Given text:
Start
Voronezh Oblast
- Use: State flag
- Proportion: 2:3
- Adopted: 5 July 2005
- Design: Red background with yellow rocks with a turned over white vase with water coming out of it

= Flag of Voronezh Oblast =

The flag of Voronezh Oblast, a federal subject of Russia, was adopted 5 July 2005. The flag is a field of red, with a grouping of yellow rocks on the hoist side. Over the rocks, a liquid (spring waters) pours out of a turned-over white vase. It is also on the Voronezhan coat of arms. The ratio of the flag is 2:3.

The pile of stones represents the steep right bank of the city of Voronezh, while the water pouring from the jug represents the flowing Don River, more specifically, the Voronezh River tributary. The jug itself, a "creation of skilled human hands", symbolises the diligence of Voronezh's people. It first appeared on the coat of arms of the city of Voronezh approved by the emperor on September 21, 1781 (Old Style).

According to Resolution #292-II adopted by the Voronezh City Duma on September 26, 2008 for the city flag, the argent (silver) of the jug and water is symbolic of nobility, purity, justice, generosity and peace. Gules (red) of the field is the colour for vital force, fortitude, festivity, beauty and labour which characterises the city of Voronezh as an industrially developed centre. The golden of the rocks signifies harvest, exuberance and fertility, symbolising a well developed agrarian sector of economy. At the same time the gold represents nobility, respect, honour, mental power, light and spirituality.
End
Prompt 1:
In the flag text, why does the jug stand for the diligence of Voronezh's people?

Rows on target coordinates
Start
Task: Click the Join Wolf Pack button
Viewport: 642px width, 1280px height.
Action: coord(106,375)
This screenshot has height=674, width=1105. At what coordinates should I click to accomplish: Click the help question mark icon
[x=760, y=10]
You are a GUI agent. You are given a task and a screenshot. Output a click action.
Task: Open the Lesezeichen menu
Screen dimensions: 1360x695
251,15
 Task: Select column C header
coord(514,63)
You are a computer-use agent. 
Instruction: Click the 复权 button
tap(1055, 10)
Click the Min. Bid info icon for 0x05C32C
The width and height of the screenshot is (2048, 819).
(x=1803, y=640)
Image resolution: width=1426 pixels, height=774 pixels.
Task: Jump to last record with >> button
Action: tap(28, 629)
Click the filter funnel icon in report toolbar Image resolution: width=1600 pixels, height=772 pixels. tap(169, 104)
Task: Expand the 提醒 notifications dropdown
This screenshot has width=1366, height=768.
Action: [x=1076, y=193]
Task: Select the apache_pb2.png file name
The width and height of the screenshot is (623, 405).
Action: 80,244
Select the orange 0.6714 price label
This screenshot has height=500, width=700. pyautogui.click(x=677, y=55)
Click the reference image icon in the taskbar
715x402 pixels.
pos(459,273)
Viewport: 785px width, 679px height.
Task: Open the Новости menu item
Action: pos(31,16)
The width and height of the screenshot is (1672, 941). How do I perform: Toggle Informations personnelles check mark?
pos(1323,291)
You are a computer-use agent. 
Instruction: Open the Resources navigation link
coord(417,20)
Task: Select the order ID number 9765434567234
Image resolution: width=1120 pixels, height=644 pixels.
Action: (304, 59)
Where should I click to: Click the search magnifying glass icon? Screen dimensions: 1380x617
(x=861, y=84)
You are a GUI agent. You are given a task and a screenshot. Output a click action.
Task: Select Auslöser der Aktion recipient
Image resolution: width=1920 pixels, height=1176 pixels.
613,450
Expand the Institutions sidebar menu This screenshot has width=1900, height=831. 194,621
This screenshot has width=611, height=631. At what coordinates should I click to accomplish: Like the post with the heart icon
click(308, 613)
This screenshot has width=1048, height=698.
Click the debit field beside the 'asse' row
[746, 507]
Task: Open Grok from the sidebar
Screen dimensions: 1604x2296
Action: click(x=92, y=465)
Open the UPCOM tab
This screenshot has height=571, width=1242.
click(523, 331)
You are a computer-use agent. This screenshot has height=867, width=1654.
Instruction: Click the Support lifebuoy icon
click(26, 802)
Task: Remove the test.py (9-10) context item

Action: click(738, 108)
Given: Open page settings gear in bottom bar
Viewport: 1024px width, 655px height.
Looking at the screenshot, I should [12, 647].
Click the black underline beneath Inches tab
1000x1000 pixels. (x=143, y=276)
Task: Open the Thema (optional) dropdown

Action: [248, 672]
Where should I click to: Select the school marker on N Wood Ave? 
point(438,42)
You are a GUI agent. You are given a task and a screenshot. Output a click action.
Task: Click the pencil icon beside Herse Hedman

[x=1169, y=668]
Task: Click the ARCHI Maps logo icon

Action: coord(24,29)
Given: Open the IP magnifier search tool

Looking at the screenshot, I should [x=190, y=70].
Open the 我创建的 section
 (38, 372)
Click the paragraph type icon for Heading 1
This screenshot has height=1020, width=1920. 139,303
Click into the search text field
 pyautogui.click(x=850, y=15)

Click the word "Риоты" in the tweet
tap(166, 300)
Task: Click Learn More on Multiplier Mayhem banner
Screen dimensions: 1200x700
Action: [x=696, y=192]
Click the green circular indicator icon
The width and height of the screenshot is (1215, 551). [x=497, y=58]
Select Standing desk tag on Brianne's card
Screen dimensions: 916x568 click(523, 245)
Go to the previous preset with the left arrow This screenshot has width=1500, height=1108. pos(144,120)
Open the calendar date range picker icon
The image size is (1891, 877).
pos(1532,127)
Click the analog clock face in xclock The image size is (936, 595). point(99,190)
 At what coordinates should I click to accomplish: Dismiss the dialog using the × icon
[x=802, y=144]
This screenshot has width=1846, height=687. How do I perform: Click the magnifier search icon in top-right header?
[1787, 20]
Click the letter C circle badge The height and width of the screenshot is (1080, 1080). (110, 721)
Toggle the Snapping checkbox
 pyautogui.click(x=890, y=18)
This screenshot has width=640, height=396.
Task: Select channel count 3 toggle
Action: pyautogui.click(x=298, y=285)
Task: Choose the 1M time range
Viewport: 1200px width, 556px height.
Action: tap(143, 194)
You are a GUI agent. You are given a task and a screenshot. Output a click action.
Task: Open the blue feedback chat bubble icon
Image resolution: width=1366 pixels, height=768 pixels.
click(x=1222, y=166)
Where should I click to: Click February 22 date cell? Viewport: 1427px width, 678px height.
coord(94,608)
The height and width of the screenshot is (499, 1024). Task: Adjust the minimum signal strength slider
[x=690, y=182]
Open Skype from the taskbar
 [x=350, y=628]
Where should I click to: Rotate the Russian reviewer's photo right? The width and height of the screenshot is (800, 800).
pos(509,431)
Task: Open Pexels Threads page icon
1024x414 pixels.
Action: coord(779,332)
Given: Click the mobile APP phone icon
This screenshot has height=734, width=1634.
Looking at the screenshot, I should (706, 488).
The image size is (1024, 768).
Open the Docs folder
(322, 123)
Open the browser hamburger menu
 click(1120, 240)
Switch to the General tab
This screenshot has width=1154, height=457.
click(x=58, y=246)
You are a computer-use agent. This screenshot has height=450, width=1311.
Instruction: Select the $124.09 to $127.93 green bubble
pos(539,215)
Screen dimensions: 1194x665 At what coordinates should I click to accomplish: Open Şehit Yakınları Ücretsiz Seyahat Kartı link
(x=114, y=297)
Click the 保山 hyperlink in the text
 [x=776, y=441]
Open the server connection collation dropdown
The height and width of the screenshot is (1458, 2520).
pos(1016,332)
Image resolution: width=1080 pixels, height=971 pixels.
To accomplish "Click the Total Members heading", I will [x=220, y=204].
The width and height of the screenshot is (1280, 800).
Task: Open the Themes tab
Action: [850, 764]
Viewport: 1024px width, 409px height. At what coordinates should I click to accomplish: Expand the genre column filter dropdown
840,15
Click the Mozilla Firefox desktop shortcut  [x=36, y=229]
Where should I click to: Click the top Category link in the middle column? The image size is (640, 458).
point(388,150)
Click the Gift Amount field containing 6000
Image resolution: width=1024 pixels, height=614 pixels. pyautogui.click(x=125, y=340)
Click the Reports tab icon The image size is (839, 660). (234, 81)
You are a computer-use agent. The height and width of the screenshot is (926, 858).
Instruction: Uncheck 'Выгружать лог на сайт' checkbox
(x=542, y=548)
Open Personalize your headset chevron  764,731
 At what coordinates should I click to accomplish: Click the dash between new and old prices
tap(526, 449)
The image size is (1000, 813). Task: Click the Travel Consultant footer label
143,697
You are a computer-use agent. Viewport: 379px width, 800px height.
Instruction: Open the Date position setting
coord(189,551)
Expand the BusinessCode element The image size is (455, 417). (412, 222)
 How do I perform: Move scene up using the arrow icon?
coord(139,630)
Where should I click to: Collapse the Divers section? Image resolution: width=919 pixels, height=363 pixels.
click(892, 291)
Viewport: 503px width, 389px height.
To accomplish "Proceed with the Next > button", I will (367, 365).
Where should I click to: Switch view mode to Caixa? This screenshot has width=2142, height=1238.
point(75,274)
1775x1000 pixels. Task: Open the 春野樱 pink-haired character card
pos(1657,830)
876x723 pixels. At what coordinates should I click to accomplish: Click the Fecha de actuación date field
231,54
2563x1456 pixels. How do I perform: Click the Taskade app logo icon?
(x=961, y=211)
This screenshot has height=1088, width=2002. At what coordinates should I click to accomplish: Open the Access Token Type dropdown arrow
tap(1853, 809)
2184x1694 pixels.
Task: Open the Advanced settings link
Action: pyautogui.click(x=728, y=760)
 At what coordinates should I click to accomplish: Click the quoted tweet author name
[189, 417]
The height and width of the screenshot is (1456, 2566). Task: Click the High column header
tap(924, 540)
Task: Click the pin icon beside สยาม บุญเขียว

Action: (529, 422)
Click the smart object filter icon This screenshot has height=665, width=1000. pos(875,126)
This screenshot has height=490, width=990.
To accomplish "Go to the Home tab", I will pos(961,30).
End
Prompt 2:
In the rows, start at the line that has "This screenshot has height=674, width=1105." and stop after the line that has "tap(1055, 10)". Rename "Instruction" to "Command" and return only those lines, with everything else unchanged.

Full answer 1:
The jug stands for their diligence because it is a "creation of skilled human hands".

Full answer 2:
This screenshot has height=674, width=1105. At what coordinates should I click to accomplish: Click the help question mark icon
[x=760, y=10]
You are a GUI agent. You are given a task and a screenshot. Output a click action.
Task: Open the Lesezeichen menu
Screen dimensions: 1360x695
251,15
 Task: Select column C header
coord(514,63)
You are a computer-use agent. 
Command: Click the 复权 button
tap(1055, 10)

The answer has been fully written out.